Work instruction
Copy exactly the stretch of lines from the one holding "Click the requiring approval description line" through the last line of the data below, inclusive. Leave out pictures.

= Beginning of Section =

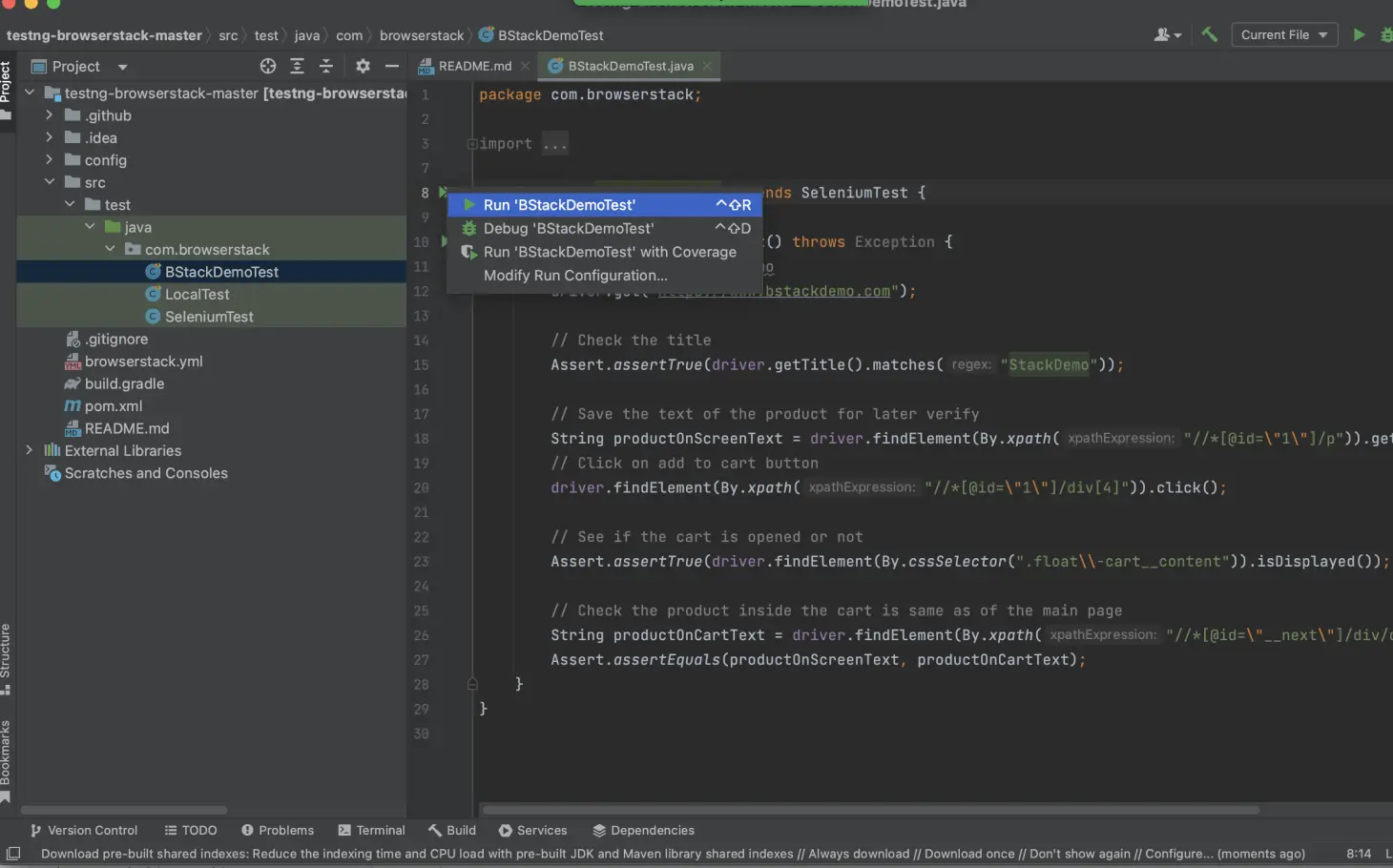Open the Current File run configuration dropdown
Image resolution: width=1393 pixels, height=868 pixels.
point(1284,34)
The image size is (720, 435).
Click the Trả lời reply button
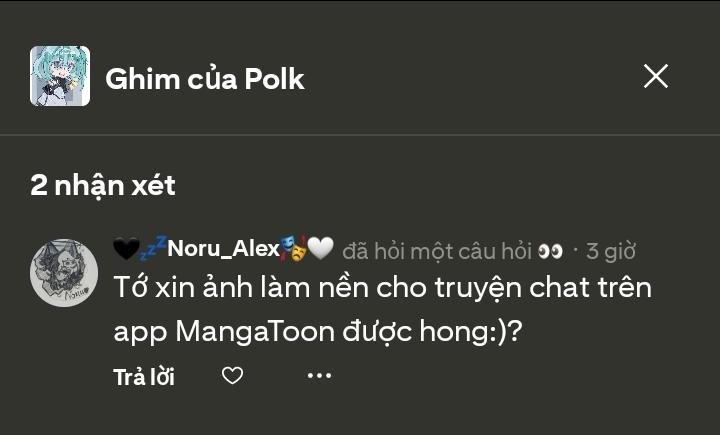[x=144, y=377]
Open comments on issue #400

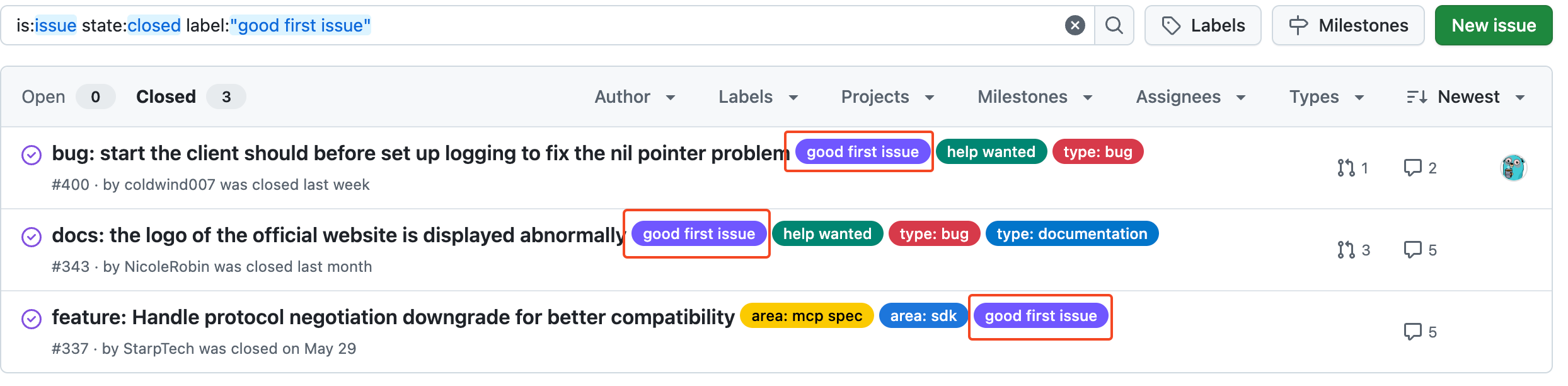point(1420,168)
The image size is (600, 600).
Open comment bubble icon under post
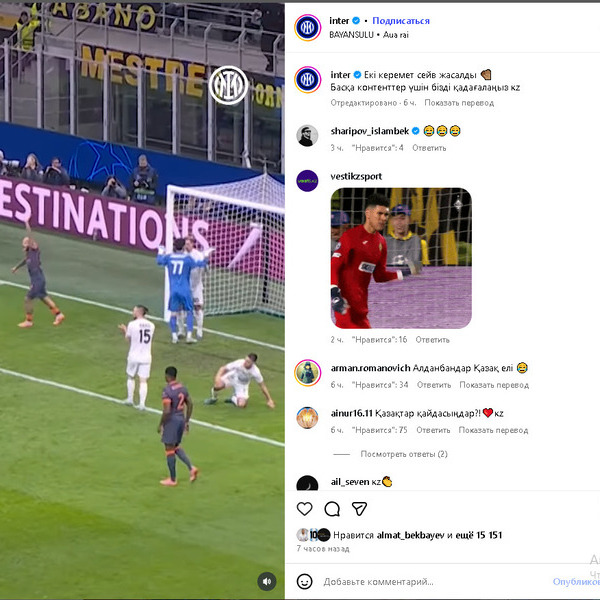pos(332,509)

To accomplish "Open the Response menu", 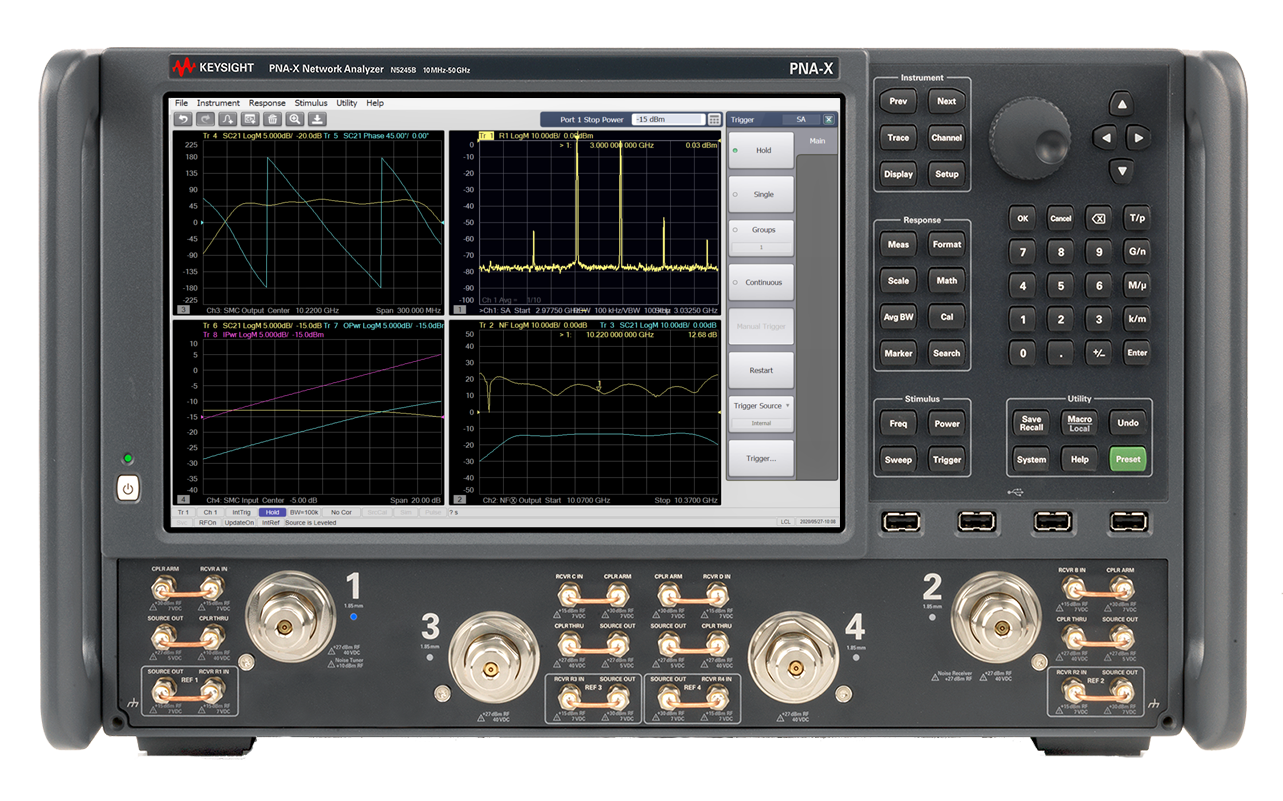I will tap(267, 103).
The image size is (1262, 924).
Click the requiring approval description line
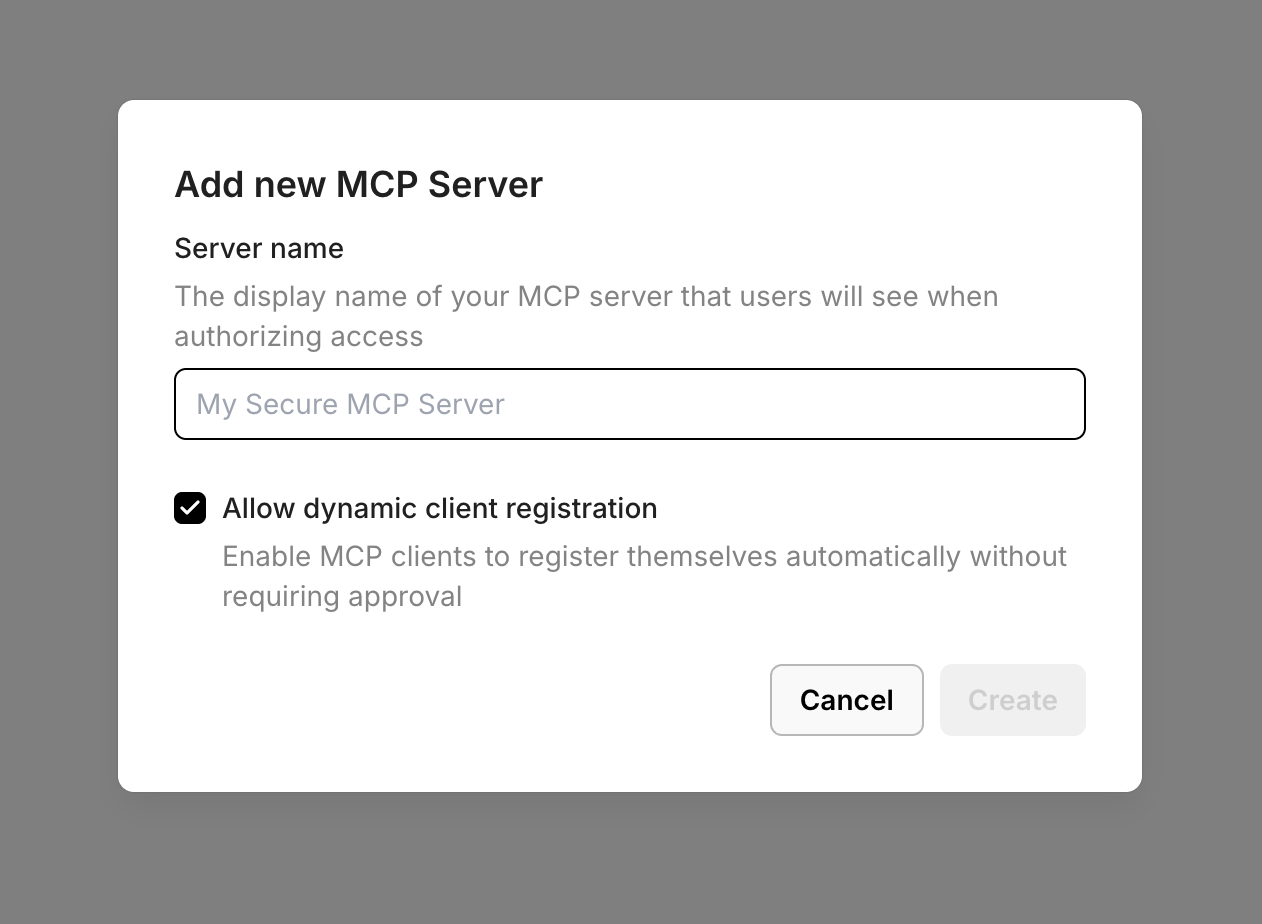342,596
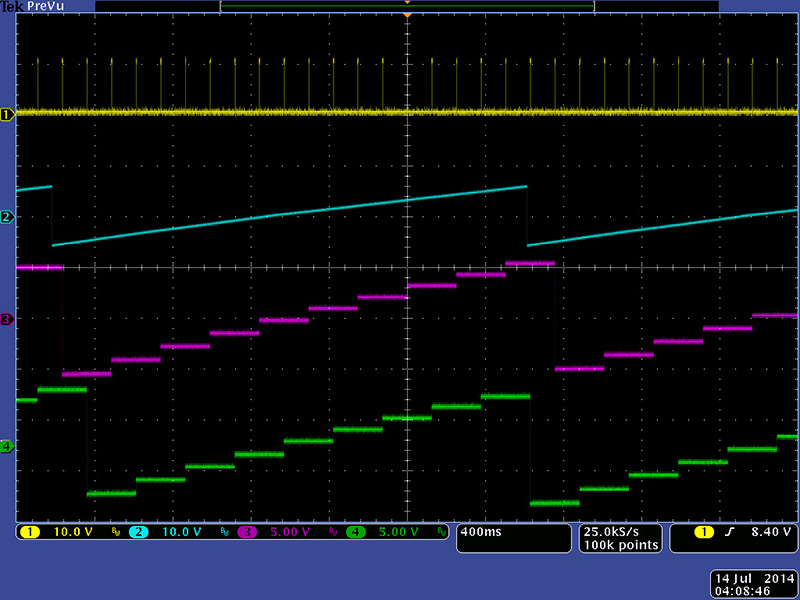The width and height of the screenshot is (800, 600).
Task: Click the 8.40 V trigger level value
Action: (765, 532)
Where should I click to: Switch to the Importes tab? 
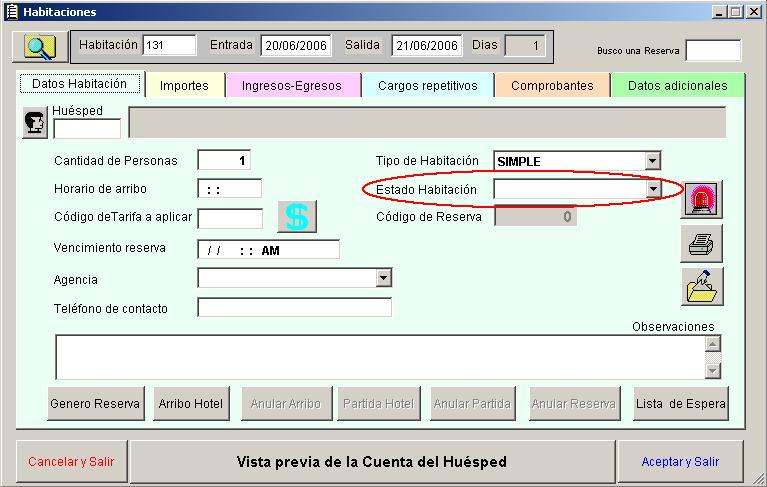click(x=184, y=86)
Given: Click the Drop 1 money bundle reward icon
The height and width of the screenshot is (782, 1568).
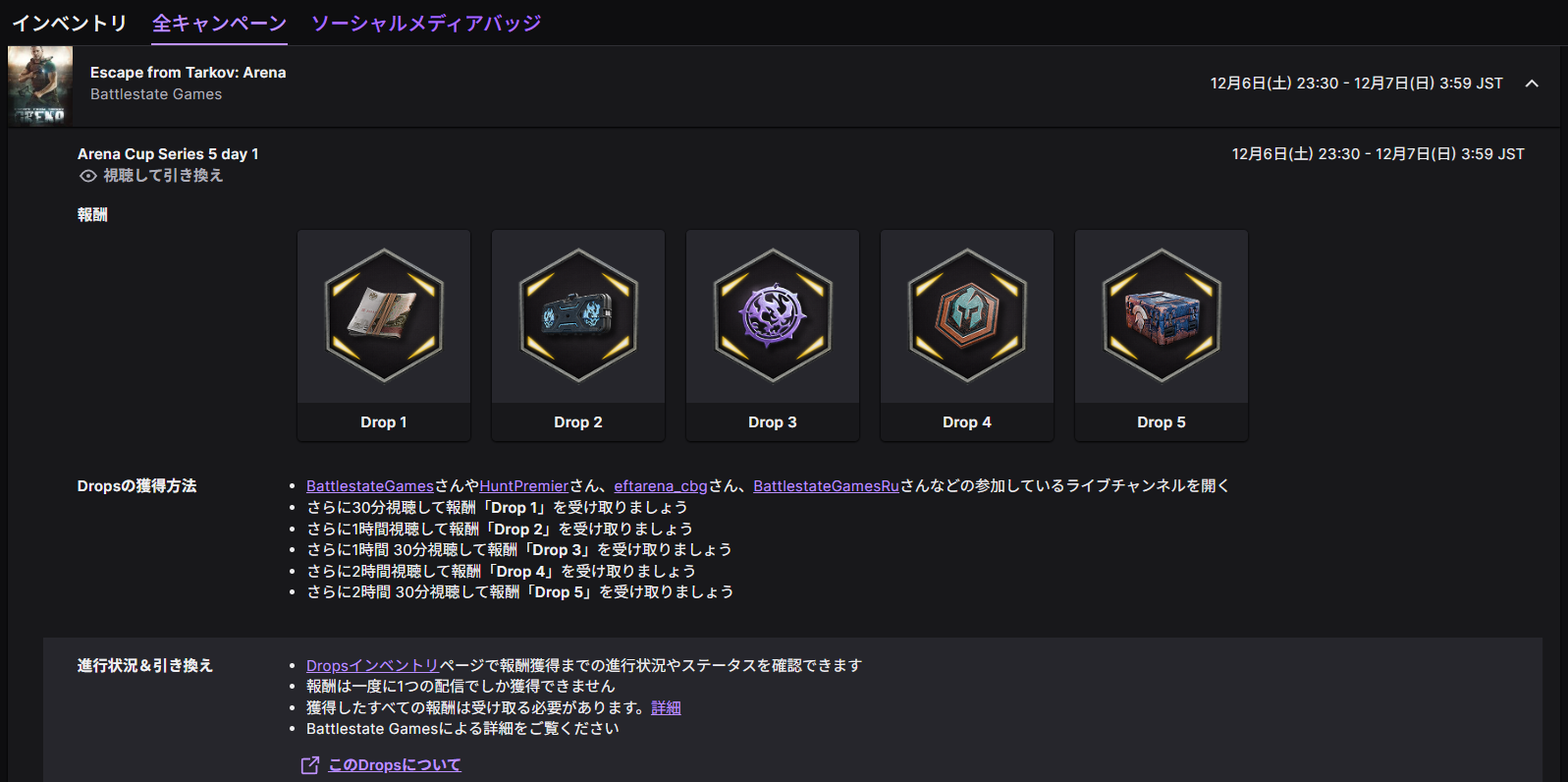Looking at the screenshot, I should 384,315.
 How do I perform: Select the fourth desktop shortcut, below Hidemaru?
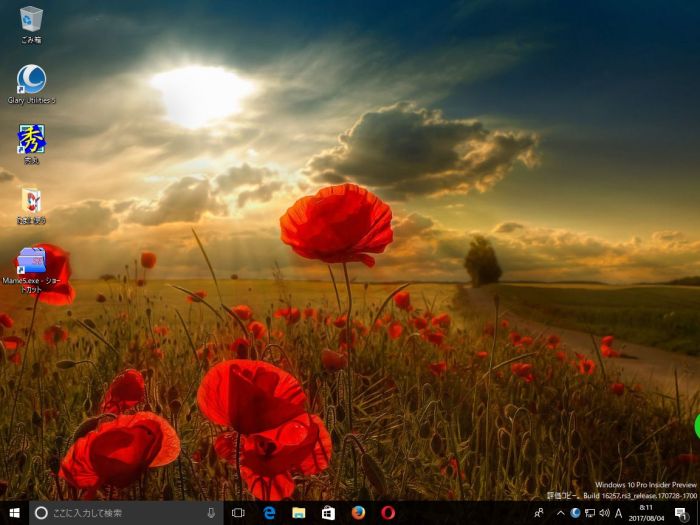pos(31,200)
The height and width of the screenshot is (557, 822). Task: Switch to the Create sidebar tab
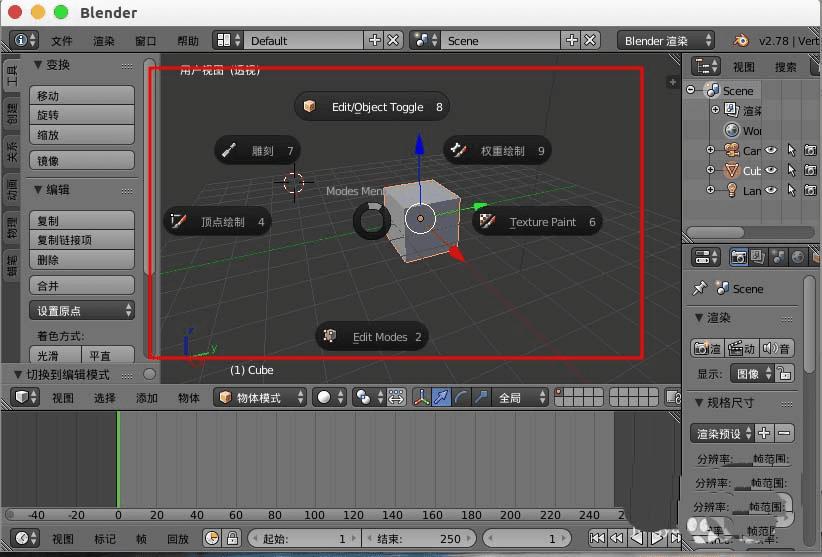(x=12, y=112)
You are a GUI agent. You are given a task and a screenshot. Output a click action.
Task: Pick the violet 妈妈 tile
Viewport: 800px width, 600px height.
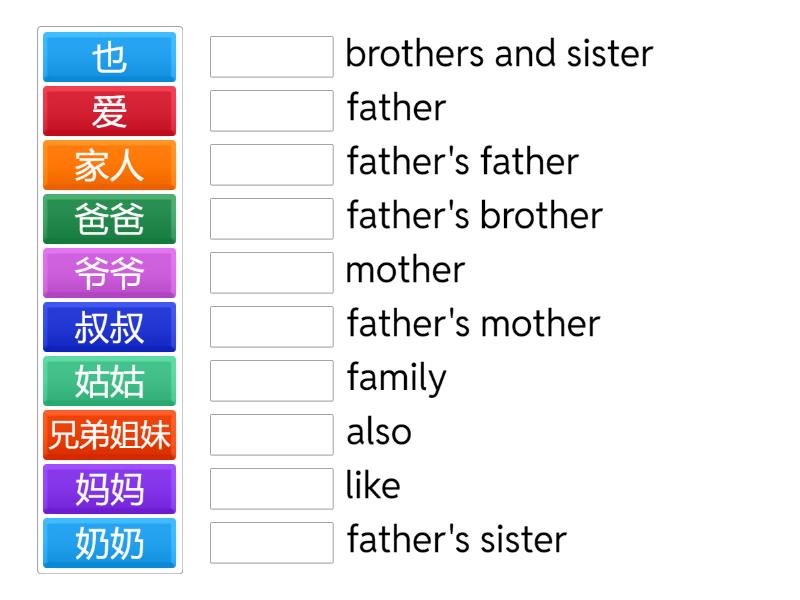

= End of Section =

Solution to the exercise
Click the requiring approval description line
342,596
The width and height of the screenshot is (800, 600).
Task: Click the 8.40 V trigger level value
Action: (765, 532)
Where should I click to: Switch to the Importes tab? 
click(x=184, y=86)
Given: Click the Drop 1 money bundle reward icon
The height and width of the screenshot is (782, 1568).
Looking at the screenshot, I should 384,315.
 How do I perform: Select the fourth desktop shortcut, below Hidemaru?
pos(31,200)
The height and width of the screenshot is (557, 822). Task: Switch to the Create sidebar tab
(x=12, y=112)
You are a GUI agent. You are given a task and a screenshot. Output a click action.
Task: Pick the violet 妈妈 tile
Viewport: 800px width, 600px height.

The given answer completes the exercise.